Grau et al. prospectively studied 18 patients with recent mild or moderately severe cryptogenic ischemic stroke . The authors attempted to identify PVT as a cause of embolic stroke in patients with an otherwise negative stroke workup using gadolinium-enhanced MR venography (MRV) of the pulmonary veins. This imaging technique failed to identify PVT in any of these cases, but could only visualize pulmonary veins = 3 mm in diameter. Multiplane TEE visualizes the left atrium, left atrial appendage, left sided cardiac valves, ascending thoracic aorta, left main coronary artery, fossa ovalis and proximal pulmonary veins, in particular the left superior pulmonary vein, better than transthoracic echocardiography [8, 9]. Our case illustrates the value of performing TEE in patients with presumed ‘cardioembolic stroke’, especially in association with a prosthetic heart valve. Although we did not perform simultaneous pulmonary MRV, TEE is likely to be more sensitive at identifying right superior pulmonary vein thrombus than pulmonary MRV because it allows direct visualization of the lumen and wall of the vessel. In this instance, the information obtained from TEE facilitated understanding of the most likely etiology of this patient's stroke and helped guide management.

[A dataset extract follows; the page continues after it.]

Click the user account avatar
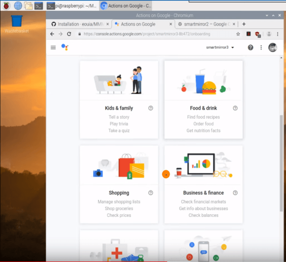This screenshot has height=262, width=286. point(273,47)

The presence of a mitral valve replacement may have contributed to the pathogenesis of PVT by altering hemodynamics within the left atrium, and may have predisposed to pulmonary venous stasis and thrombosis in combination with the patient's other established vascular risk factors. Further TEE studies in patients with stroke in the setting of a mitral valve prosthesis are warranted to visualize the pulmonary veins to test this hypothesis in this patient subgroup. We cannot completely exclude thromboembolism from the prosthetic mitral valve prior to performance of the initial TEE causing stroke in this case. However, identification of thrombotic-like material in the right superior pulmonary vein, with subsequent resolution of this echodensity over time points to pulmonary venous thromboembolism in this case.

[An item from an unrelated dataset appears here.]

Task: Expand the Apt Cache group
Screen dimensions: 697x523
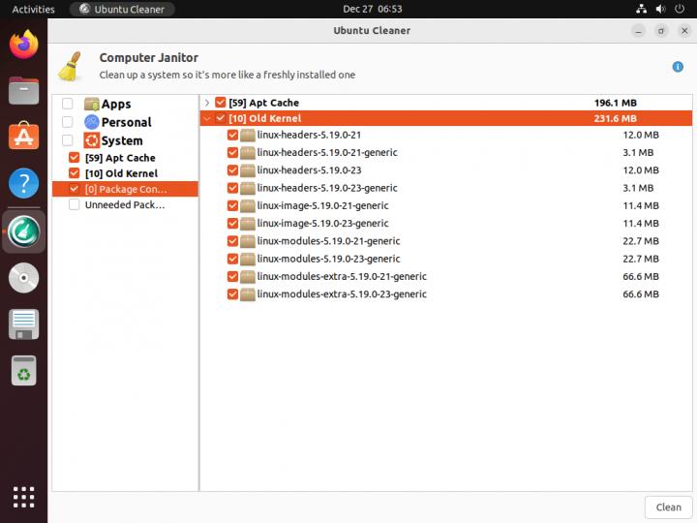Action: coord(207,103)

We are unaware of prior reports of pulmonary venous thromboembolic stroke in patients subsequently diagnosed with pancreatic adenocarcinoma during long-term follow-up. Venous thromboembolism in association with underlying pancreatic carcinoma is well recognized , and has been reported to be more common with tumors arising in the tail or body of the pancreas compared with the pancreatic head . This has been postulated to be due to the longer time interval to diagnosis and subsequent greater tumor burden, and the fact that pancreatic tail and body tumors are more likely to be mucinous adenocarcinomas than tumors arising in the head of the pancreas. Pancreatic carcinomas release prothrombotic factors, including mucin and trypsin , which may contribute to the risk of venous thromboembolism. Gangi et al. reviewed prior available abdominal CT imaging in patients who were subsequently diagnosed with pancreatic cancer . The authors identified CT imaging findings that, in retrospect, were consistent with, or highly suspicious of a pancreatic tumor in 50% of patients who had been scanned 2-18 months before their diagnosis was finally established; 7% of their cohort actually had abnormal imaging findings more than 18 months before their final diagnosis. Although it is possible that a ‘paraneoplastic hypercoaguable state’ could have predisposed to PVT in this case 28 months before the diagnosis of pancreatic cancer, the available thrombophilia screening was normal at the time of initial presentation. Because ‘unheralded’ thrombosis of the right superior pulmonary vein potentially causing stroke has not been previously reported, consideration should be given to screening future patients with this rare presentation for an underlying occult pancreatic malignancy.